== DOCUMENT SECTION ==
..............................

The days are getting longer, and the paths around the farm, which have been treacherous running-water-over-ice, have almost turned to mud. I think that one of the most relieving things about farming is that there is absolutely nothing we can do to change the weather on a day-to-day basis. We are also happy to report that Elsie, Mark and Miriam have all repatriated to the farm and Tyler survived falling ice on the Penobscot Narrows Bridge (though the windshield did not). Seth has just returned home after a fruitless East Coast trip on the hunt for a Sprinter van…which means we’re still on the hunt. If anyone hears of a used Sprinter 3500 for sale, let us know! We’ve outgrown our little Toyota pick-up with the homemade insulated plywood cap, and we also need a vehicle that can help us keep the veggies above freezing in the kind of cold we’ve been having lately.

..............................

== INFORMATION SHOWN ==
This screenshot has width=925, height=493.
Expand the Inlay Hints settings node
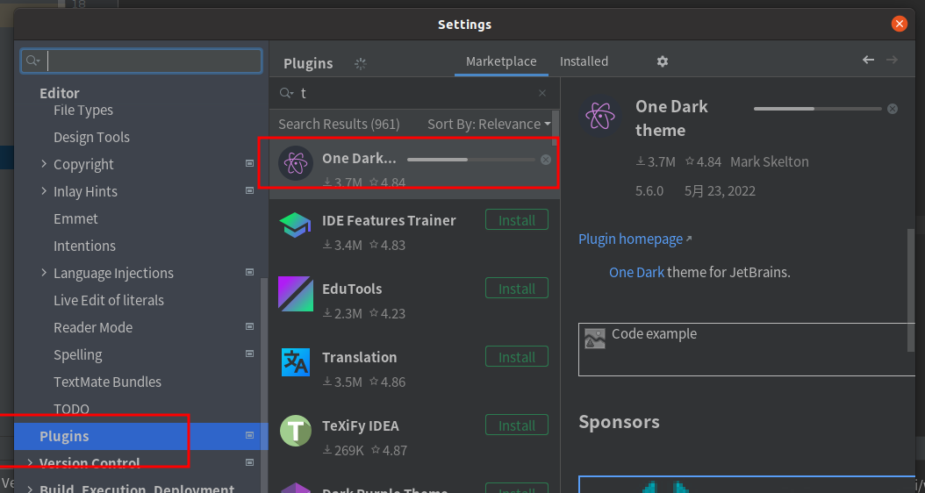[44, 191]
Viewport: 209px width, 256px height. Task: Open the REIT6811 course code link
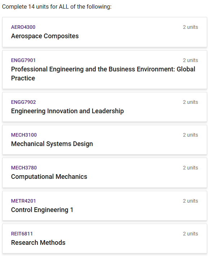pos(22,234)
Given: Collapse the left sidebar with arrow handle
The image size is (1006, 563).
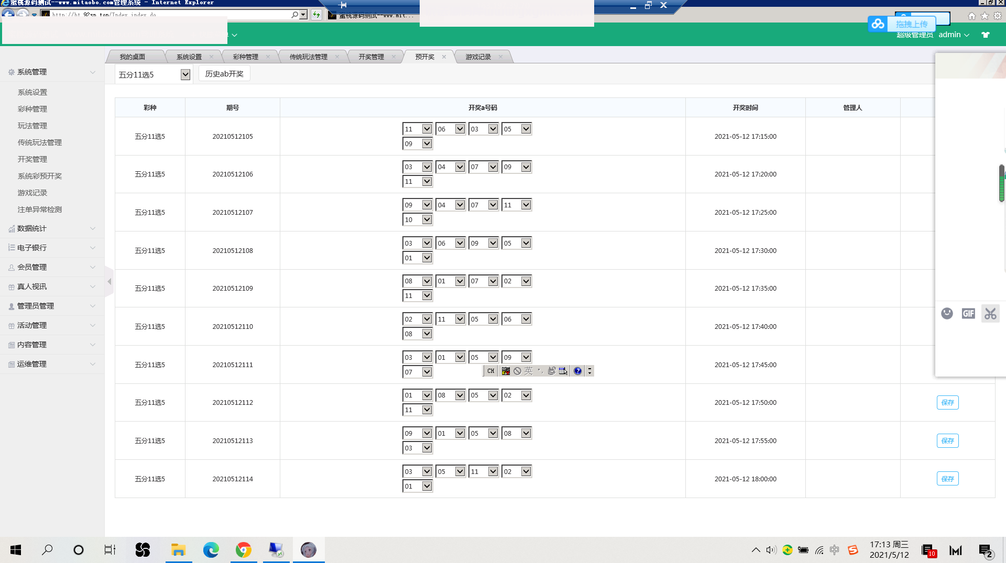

..............................

== ASSIGNMENT A ==
Repeat everything in the farm update from "The days are" down to "been having lately.", word for word.
== ASSIGNMENT B ==
Carry on writing the farm update, starting after its final sentence.

== ANSWER SPACE A ==
The days are getting longer, and the paths around the farm, which have been treacherous running-water-over-ice, have almost turned to mud. I think that one of the most relieving things about farming is that there is absolutely nothing we can do to change the weather on a day-to-day basis. We are also happy to report that Elsie, Mark and Miriam have all repatriated to the farm and Tyler survived falling ice on the Penobscot Narrows Bridge (though the windshield did not). Seth has just returned home after a fruitless East Coast trip on the hunt for a Sprinter van…which means we’re still on the hunt. If anyone hears of a used Sprinter 3500 for sale, let us know! We’ve outgrown our little Toyota pick-up with the homemade insulated plywood cap, and we also need a vehicle that can help us keep the veggies above freezing in the kind of cold we’ve been having lately.

== ANSWER SPACE B ==
The root-cellared crops are surviving with a placid determination appropriate to dormant vegetables. Right now it’s developing into a kind of sci-fi zombie movie down there in which our little friend the red squirrel sneaks into the squash room in the night and bites many squashes, which go on to mold and rot and infect other unsuspecting neighboring squashes with their contagious mold spores. The differences are that 1. The squashes can’t see what’s coming, 2. They couldn’t scream and run away even if they could, and 3. Human lives are not at stake, only our ability to feed people squash and have a profit margin. BUT, if we happen to bring home a particularly victorious looking squash, we know why. The rest of the vegetables seem to be storing admirably well with only a slimy carrot or sprouty onion here and there. Today I plan to look into ways to deter and/or catch red squirrels.
In the life of the farm, ’tis the season for:
-Interviewing employees for 2014
-Speculating on whether or not the firewood in the woodshed will last the winter
-Wondering when the chickens will start laying a respectable number of eggs again
-Talking about wanting to trim and shingle the barn and waiting for the weather to agree
-Eating squash and butter, squash and butter, squash and butter. YUM.